Orthopedic Surgery for Hemangioma Clinical Presentation

Updated: Sep 12, 2016
  • Author: Brian J Kistler, MD; Chief Editor: Harris Gellman, MD  more...
  • Print
Presentation

History and Physical Examination

Intramuscular hemangiomas

Intramuscular hemangiomas occur most often in young adults, with 80-90% presenting in individuals younger than 30 years. They occur most often in the lower extremities, especially the thigh, and typically present with a palpable mass, but the overlying skin typically is not discolored.

Intramuscular hemangiomas can be asymptomatic or can present with symptoms including increased girth of the extremity, increased temperature in the area, discoloration of the overlying skin, and pain. They typically are compressible and decrease in size with elevation of the extremity. Exercise often exacerbates the symptoms of pain and swelling due to vascular dilation from increased blood flow through the hemangioma. Larger hemangiomas may be associated with a bruit or thrill.

Often, intramuscular hemangiomas cannot be distinguished definitively from soft-tissue sarcomas on the basis of clinical examination alone.

Large intramuscular hemangiomas occasionally may be associated with significant shunting of blood flow. This is uncommon, but in rare cases, it may lead to heart murmurs, congestive heart failure, or both. If significant shunting exists within the hemangioma, the presentation may be similar to that of an arteriovenous fistula. In this case, it may be possible to elicit the Branham sign, a reflex bradycardia following compression of the arteriovenous fistula, due to reduction in the shunt.

Synovial hemangiomas

Synovial hemangiomas are rare. In tendinous synovium, they typically present as a painless mass. In the synovium of a joint, they may present with recurrent effusions, progressive onset of pain, limited range of motion, limping, and even mechanical symptoms suggesting intra-articular derangement. [25, 19]  A palpable, spongy, compressible mass may be present, and it may decrease in size with elevation of the extremity. The synovium is particularly hypertrophic and causes recurrent hemarthrosis.

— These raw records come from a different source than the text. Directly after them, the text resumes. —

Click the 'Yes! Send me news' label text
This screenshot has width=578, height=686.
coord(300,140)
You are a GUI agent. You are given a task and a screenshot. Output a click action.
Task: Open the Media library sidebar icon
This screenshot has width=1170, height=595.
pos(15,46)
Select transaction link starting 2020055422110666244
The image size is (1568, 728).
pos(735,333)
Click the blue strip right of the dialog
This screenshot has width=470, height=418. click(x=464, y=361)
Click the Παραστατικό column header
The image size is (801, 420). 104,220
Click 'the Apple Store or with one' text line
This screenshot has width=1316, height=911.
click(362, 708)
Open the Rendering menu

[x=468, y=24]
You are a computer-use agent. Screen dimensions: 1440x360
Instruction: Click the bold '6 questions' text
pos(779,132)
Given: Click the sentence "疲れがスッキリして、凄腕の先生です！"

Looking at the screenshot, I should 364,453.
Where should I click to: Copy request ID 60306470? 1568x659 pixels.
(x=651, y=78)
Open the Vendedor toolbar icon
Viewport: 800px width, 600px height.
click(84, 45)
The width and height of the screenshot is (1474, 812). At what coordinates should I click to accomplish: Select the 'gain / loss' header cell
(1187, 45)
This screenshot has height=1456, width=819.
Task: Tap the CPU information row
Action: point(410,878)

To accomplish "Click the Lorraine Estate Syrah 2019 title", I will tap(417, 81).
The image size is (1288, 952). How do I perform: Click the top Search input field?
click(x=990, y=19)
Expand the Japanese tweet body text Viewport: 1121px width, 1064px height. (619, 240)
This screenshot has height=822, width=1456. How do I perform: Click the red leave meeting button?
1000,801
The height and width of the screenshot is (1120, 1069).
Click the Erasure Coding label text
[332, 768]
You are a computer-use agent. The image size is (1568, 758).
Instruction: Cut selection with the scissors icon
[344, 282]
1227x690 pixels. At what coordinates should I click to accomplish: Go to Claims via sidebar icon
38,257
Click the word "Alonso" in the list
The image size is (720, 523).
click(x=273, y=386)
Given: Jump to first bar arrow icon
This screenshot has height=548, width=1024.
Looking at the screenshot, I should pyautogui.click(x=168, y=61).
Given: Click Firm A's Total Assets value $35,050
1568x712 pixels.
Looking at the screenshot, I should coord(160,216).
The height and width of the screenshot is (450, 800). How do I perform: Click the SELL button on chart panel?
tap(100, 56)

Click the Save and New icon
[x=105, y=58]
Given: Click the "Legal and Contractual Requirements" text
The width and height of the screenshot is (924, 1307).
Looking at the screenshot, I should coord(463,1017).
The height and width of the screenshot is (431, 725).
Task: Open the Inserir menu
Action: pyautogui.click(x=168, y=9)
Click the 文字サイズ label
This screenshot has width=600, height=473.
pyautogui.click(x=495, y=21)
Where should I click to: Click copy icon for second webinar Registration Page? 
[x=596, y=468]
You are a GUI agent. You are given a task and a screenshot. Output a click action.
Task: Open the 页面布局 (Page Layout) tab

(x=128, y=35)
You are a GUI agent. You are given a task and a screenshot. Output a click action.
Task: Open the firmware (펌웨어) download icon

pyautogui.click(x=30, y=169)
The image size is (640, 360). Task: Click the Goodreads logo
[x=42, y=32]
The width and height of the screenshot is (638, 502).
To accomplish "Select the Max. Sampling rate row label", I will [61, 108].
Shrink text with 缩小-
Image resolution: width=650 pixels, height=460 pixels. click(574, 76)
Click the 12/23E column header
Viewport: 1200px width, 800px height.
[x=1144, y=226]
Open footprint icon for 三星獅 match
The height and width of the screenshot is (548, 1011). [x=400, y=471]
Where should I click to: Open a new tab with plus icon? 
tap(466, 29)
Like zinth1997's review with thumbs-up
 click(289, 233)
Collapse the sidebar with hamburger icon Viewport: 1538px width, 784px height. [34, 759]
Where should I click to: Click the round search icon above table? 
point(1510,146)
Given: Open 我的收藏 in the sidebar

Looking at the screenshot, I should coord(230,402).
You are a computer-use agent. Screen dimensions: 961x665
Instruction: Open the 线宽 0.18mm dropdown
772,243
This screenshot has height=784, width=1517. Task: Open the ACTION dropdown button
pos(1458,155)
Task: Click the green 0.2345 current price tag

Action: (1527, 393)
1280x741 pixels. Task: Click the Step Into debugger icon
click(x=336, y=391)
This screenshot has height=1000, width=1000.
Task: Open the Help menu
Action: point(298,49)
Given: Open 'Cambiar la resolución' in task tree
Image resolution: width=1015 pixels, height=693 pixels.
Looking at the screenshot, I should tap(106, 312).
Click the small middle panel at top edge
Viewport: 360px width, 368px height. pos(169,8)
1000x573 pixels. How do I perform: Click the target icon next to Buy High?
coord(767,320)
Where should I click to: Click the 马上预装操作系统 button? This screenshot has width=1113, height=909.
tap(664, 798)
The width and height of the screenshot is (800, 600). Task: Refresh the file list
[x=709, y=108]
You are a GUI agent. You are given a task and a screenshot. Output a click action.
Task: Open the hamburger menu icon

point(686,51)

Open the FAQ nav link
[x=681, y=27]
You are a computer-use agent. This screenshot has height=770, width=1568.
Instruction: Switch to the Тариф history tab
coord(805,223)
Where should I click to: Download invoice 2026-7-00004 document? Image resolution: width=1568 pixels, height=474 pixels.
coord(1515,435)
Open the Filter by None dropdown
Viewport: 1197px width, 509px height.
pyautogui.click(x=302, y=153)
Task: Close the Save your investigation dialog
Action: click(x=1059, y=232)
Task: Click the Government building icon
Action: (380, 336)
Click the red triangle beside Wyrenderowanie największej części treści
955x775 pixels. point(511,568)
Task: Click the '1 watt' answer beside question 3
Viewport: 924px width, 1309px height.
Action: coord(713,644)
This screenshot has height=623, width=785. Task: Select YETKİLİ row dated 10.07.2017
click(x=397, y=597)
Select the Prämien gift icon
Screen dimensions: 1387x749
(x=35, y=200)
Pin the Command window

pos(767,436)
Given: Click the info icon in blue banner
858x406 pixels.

The knee is by far the most commonly involved joint, where the presentation may be confused with meniscal or ligamentous pathology. [26]  Both localized and diffuse forms exist.

Osseous hemangiomas

Hemangiomas of bone are often incidental findings and the vast majority are asymptomatic but may cause pain and swelling. Those in the skull may be associated with swelling, erythema, tenderness, or facial deformity.

A locally aggressive subtype of vertebral hemangiomas, though rare (only ~1-2% of lesions), is now well reported. This subtype may cause problems ranging from back pain to nerve root or cord compression and fractures. These locally aggressive vertebral hemangiomas can mimic other pathologies (eg, primary bony malignancy or metastatic disease) and therefore must be accurately diagnosed. [27, 28]

Osseous hemangiomas may be solitary (affecting a single bone) or focal (affecting one bone or, according to some authors, contiguous bones in a focal site). Various authors define hemangiomatosis differently. Some authors define it as multiple hemangiomas located in noncontiguous bones. The condition of multiple bony hemangiomas also has been referred to as cystic angiomatosis of bone when no soft-tissue component is present. Skeletal-extraskeletal angiomatosis has been defined as hemangiomas affecting the medullary canal of a bone, as well as one nonosseous site. The nonosseous site most often is adjacent soft tissue, but alternatively, it may be noncontiguous viscera.

Other authors define hemangiomatosis as lesions involving skin, muscle, and bone, which usually become symptomatic during childhood, with diffuse, persistent swelling and discoloration, with or without pain. Hemangiomatosis can also present with pathologic fracture.

Rarely, hemangioma may be associated with induction of osteomalacia. It is one of many tumor types that may cause osteomalacia.

Gorham disease

Gorham disease can present with dull localized aching pain, swelling, progressive deformity, weakness, and/or muscle atrophy. Patients are often asymptomatic during the osteolytic process until a pathologic fracture occurs or a mass develops. Hemangiomas and vascular malformations can also be present in as many as 60% of patients. [11]  The disease is rarely suspected prior to radiographic evaluation. Patients are usually younger than 40 years.

Kasabach-Merritt syndrome

Kasabach-Merritt syndrome can present with diffuse petechiae and ecchymosis in association with a large soft-tissue mass. If platelet counts drop low enough, spontaneous hemorrhage may result.